- **Problem to work on**
Scale the records from the line containing "T-shirt Girl with" up to and including the line containing "Documentation (838, 50)": rewrite each of those lines, requests included, with every coordinate in the answers multiplied by 2 and rounded to a whole number, halves rounded up. Leave the pictures out of the rewritten lines.

Collection entries:
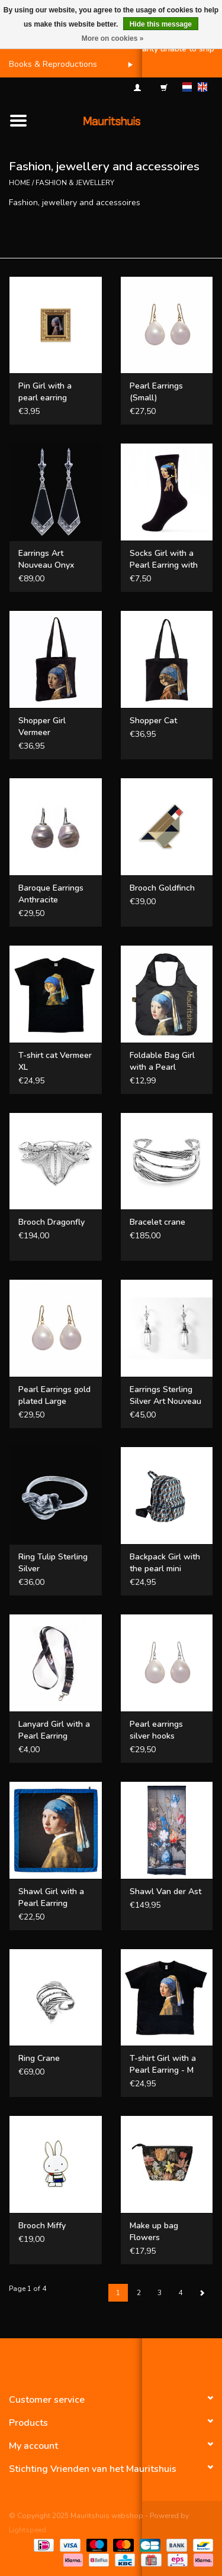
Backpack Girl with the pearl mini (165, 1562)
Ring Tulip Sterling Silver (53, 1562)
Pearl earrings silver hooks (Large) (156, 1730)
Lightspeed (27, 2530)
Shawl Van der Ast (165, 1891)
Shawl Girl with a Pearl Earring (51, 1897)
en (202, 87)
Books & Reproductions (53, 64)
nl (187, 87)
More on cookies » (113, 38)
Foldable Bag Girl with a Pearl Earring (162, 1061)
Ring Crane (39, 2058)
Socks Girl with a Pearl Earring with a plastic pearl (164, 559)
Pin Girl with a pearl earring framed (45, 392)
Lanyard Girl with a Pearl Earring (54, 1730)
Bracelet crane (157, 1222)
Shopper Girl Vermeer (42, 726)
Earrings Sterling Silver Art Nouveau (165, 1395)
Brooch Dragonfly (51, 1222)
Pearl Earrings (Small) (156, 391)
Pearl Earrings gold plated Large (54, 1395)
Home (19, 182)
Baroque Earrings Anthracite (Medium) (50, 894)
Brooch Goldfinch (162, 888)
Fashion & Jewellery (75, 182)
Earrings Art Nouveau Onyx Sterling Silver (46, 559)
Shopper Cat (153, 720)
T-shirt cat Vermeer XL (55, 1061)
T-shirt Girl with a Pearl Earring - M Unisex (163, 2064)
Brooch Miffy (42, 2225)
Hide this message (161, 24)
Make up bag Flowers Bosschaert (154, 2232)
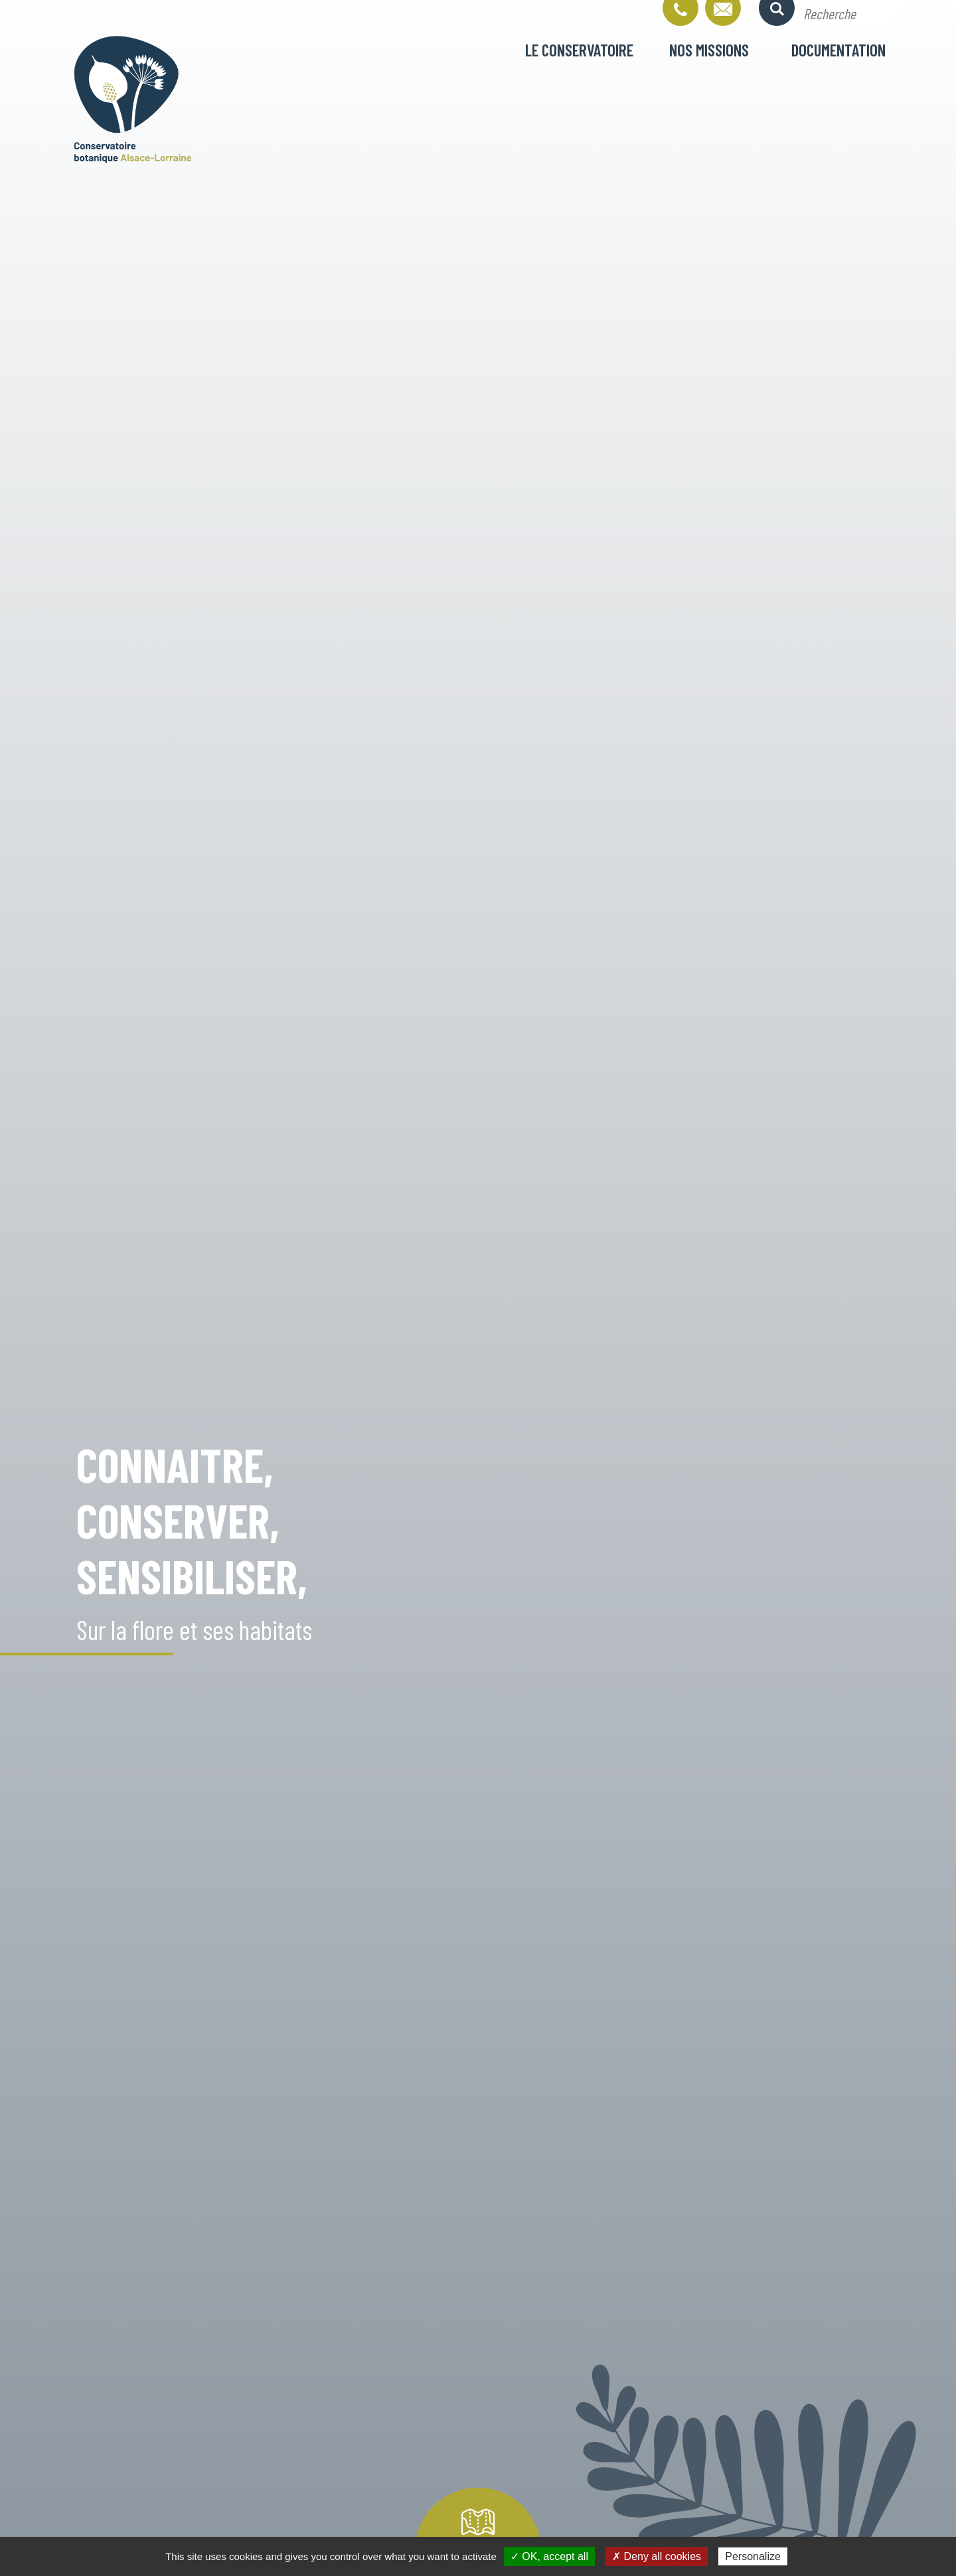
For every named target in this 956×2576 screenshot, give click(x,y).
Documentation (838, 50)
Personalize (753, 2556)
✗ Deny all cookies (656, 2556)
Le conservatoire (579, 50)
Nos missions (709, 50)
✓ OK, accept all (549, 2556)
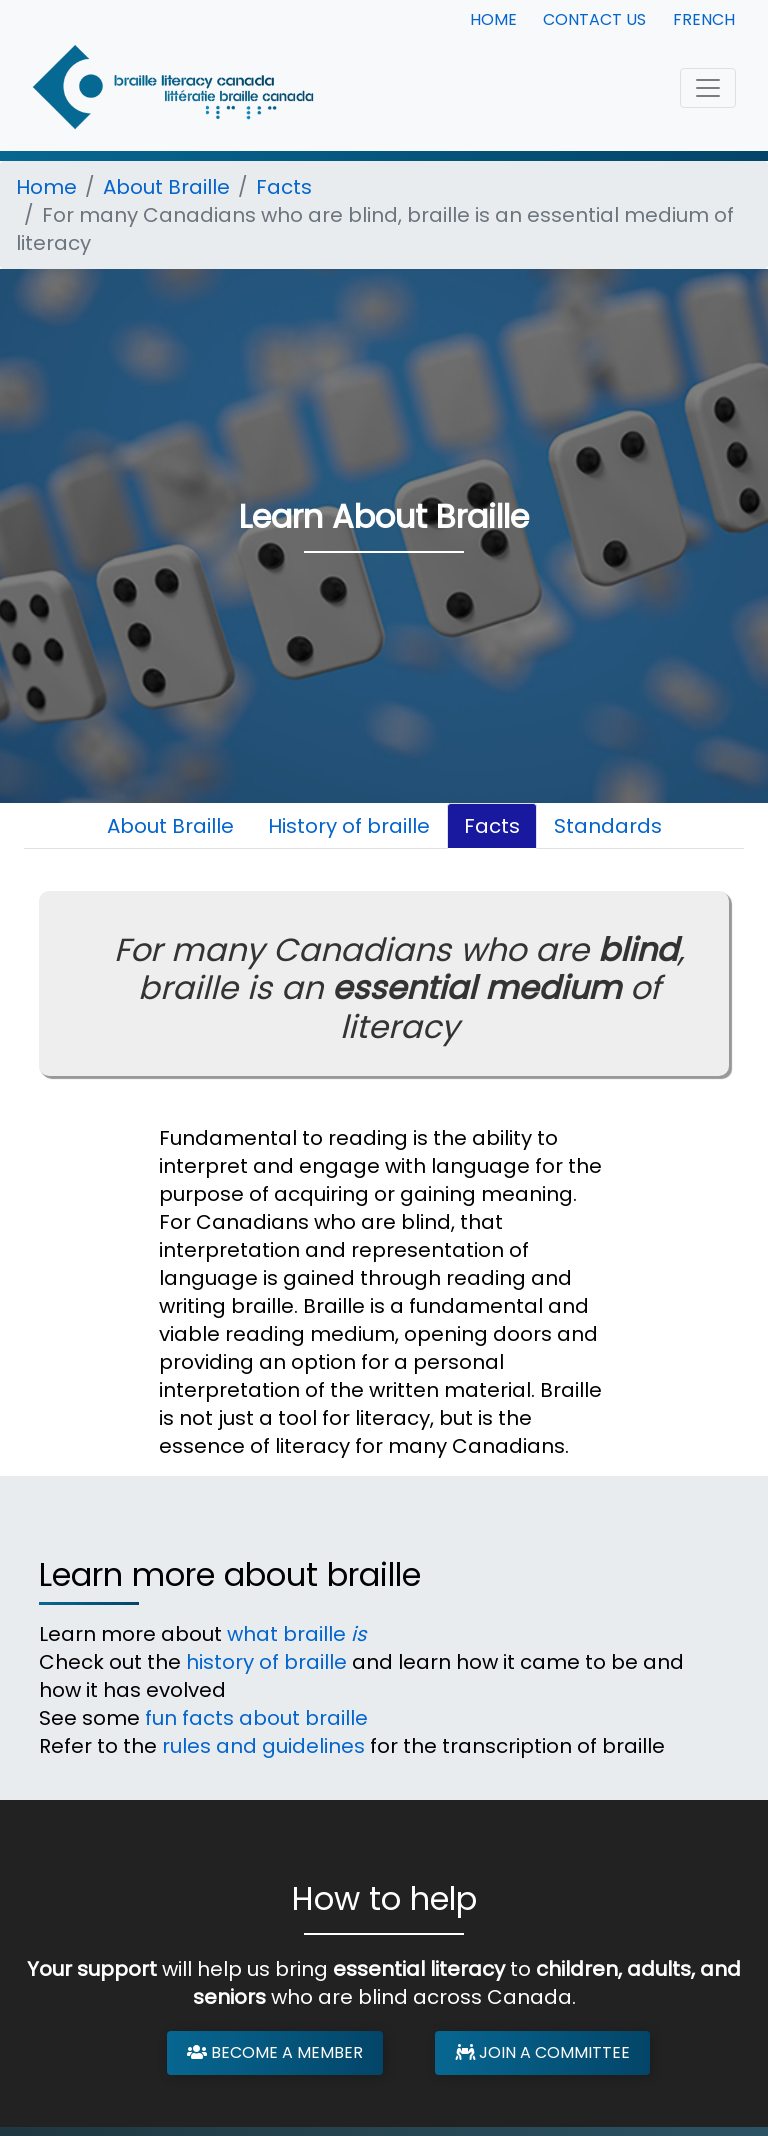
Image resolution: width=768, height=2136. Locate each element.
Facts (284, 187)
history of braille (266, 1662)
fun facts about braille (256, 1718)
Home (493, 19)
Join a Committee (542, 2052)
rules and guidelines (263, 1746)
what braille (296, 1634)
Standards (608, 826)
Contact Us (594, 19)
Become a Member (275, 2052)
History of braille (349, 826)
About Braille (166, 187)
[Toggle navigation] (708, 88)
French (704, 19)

- **Correct result**
T-shirt Girl with a Pearl Earring - M Unisex (326, 4128)
Brooch Miffy (84, 4450)
Hide this message (322, 48)
Make up bag Flowers Bosschaert (308, 4464)
For every named target in this 956×2576 screenshot, give click(x,y).
Documentation (1676, 100)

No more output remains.